A morte torna as pessoas que morrem em boas pessoas. Já não devem fazer mal, acredita-se, pelo que agora são boas.
As que ficam não são tão consensuais, pois têm defeitos activos. Vão ter de esperar a sua hora de passamento.
Isto é válido para as suas obras. Os vivos, de repente, confrontados com a perda, descobrem que estão em falta relativamente aos que obraram e se foram! Sentem o remorso da culpa.
Na
Bertrand, hoje, o segundo lugar do top de vendas de livros era para...

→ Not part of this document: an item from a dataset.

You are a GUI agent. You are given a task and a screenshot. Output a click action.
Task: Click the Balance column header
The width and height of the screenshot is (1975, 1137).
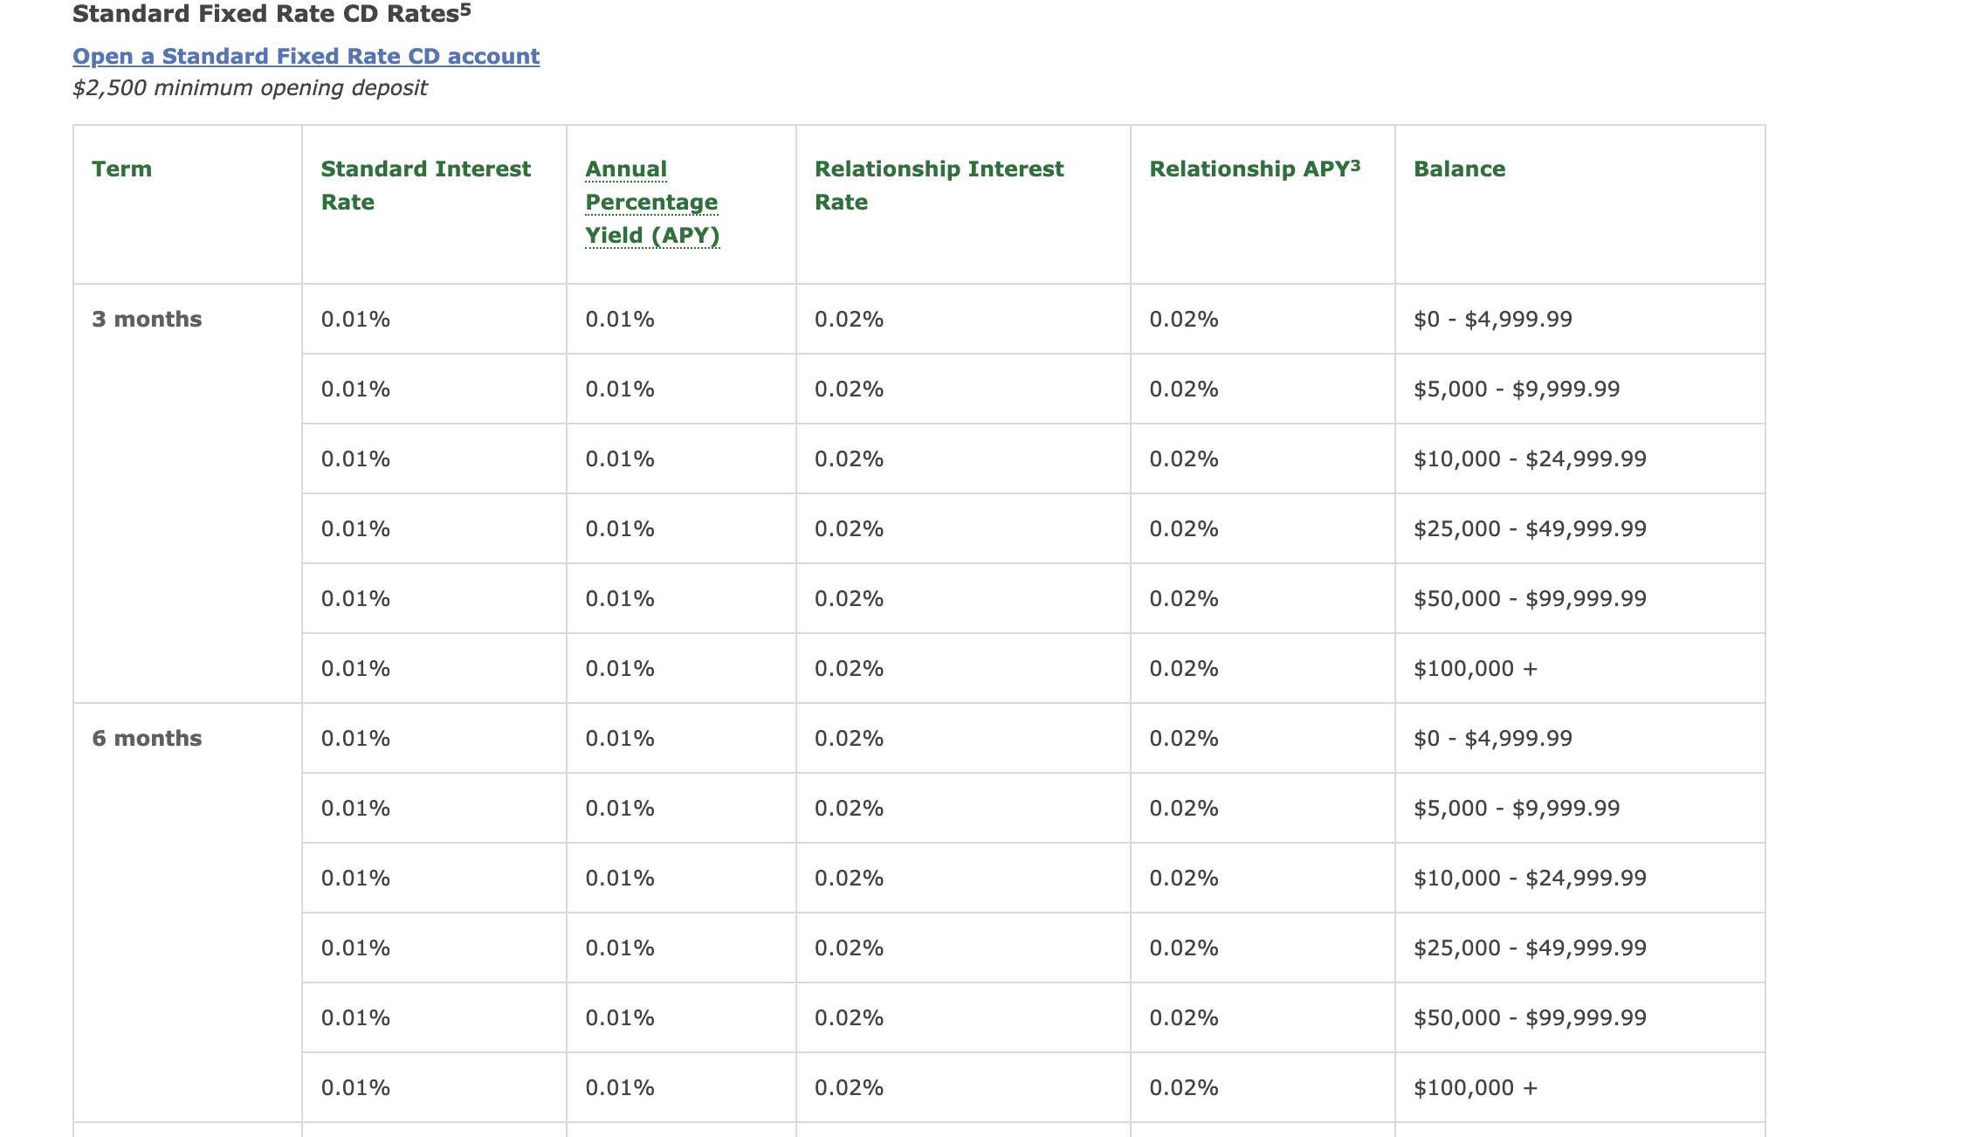(x=1459, y=169)
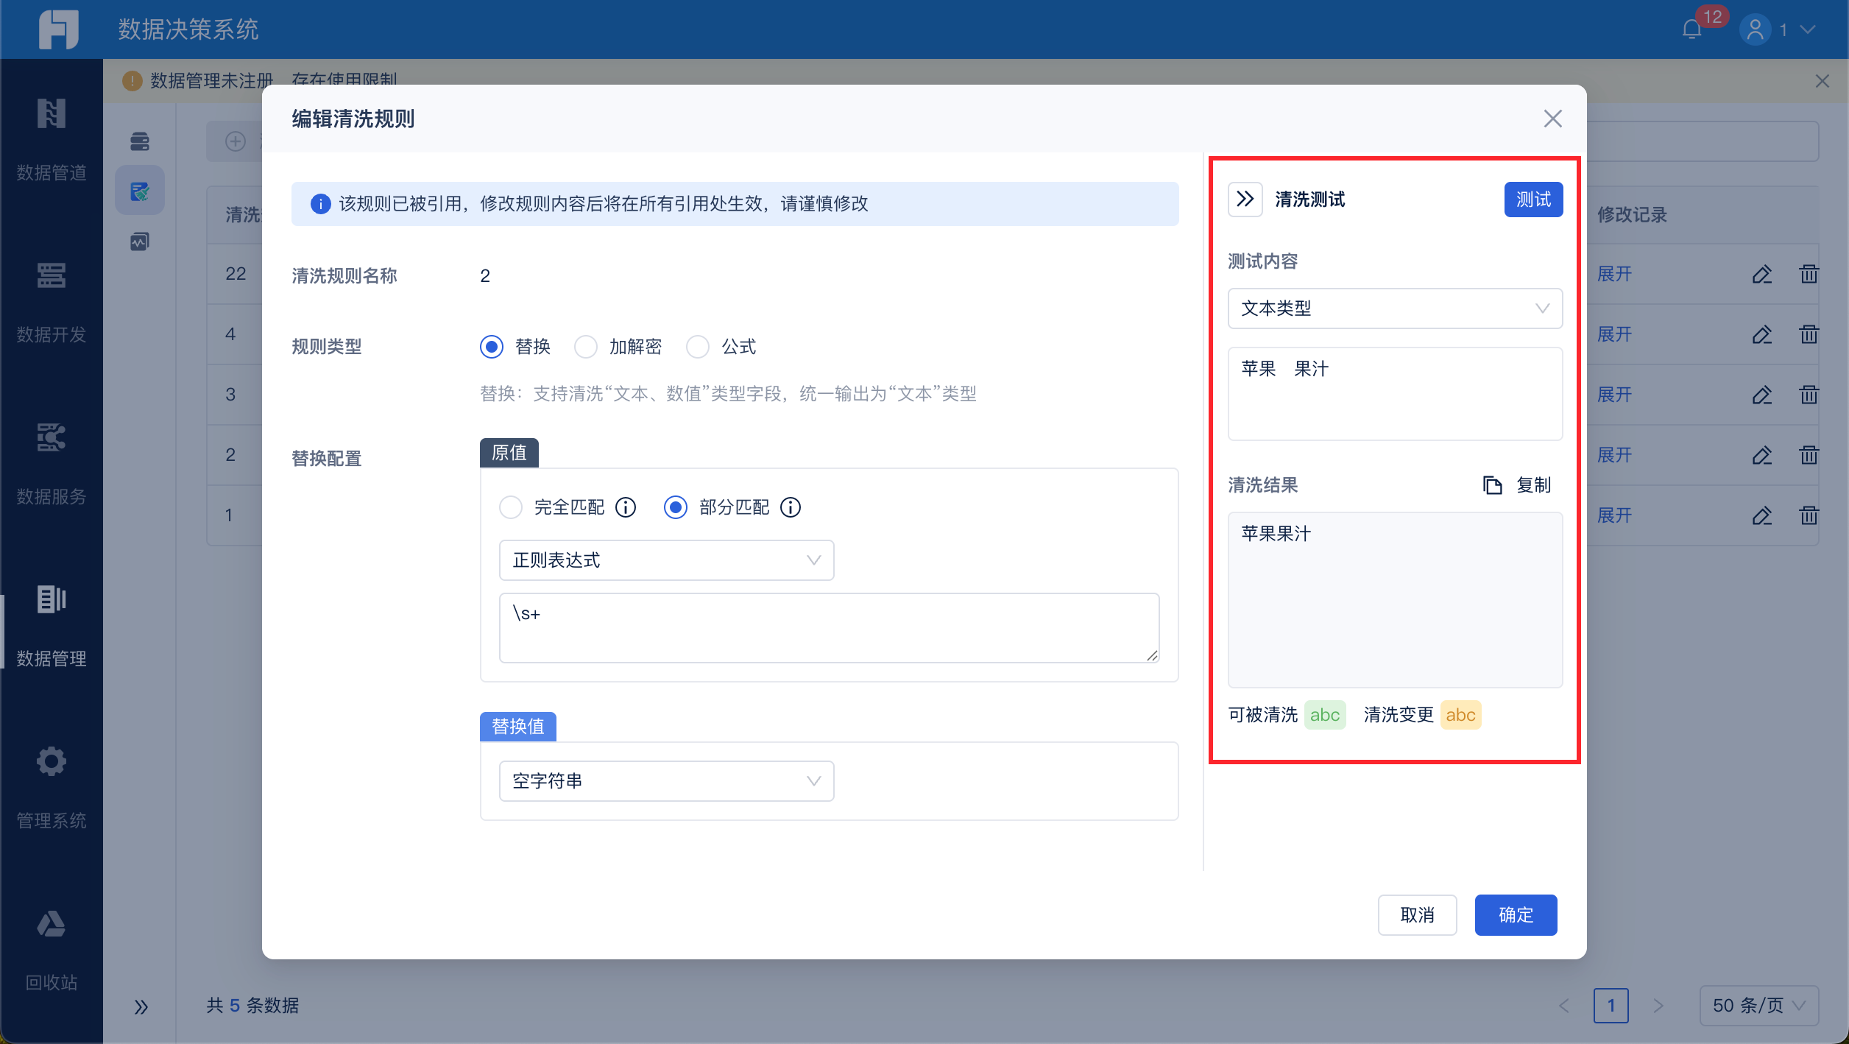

Passos em volta, de Herberto Hélder.
Podemos dizer que são os mercados?
A RTP deve ter pensado que era boa ideia passar, no canal 1 e no chamado horário nobre, o último filme de Manoel de Oliveira,
O Velho do Restelo.
É carregar de cultura!
Enchamos a barriga de poesia e de filosofia.
Quando é preciso, passa-se do zero para os oitocentos, porque o meio termo não existe.
"Mata-se" por míngua e/ou por excesso. Não se morre da doença... morre-se da cura.
E não digam que não falaram da obra dos que agora morreram.
P.S. - A vantagem do filme é ser curto (provavelmente, foi por isso que o escolheram).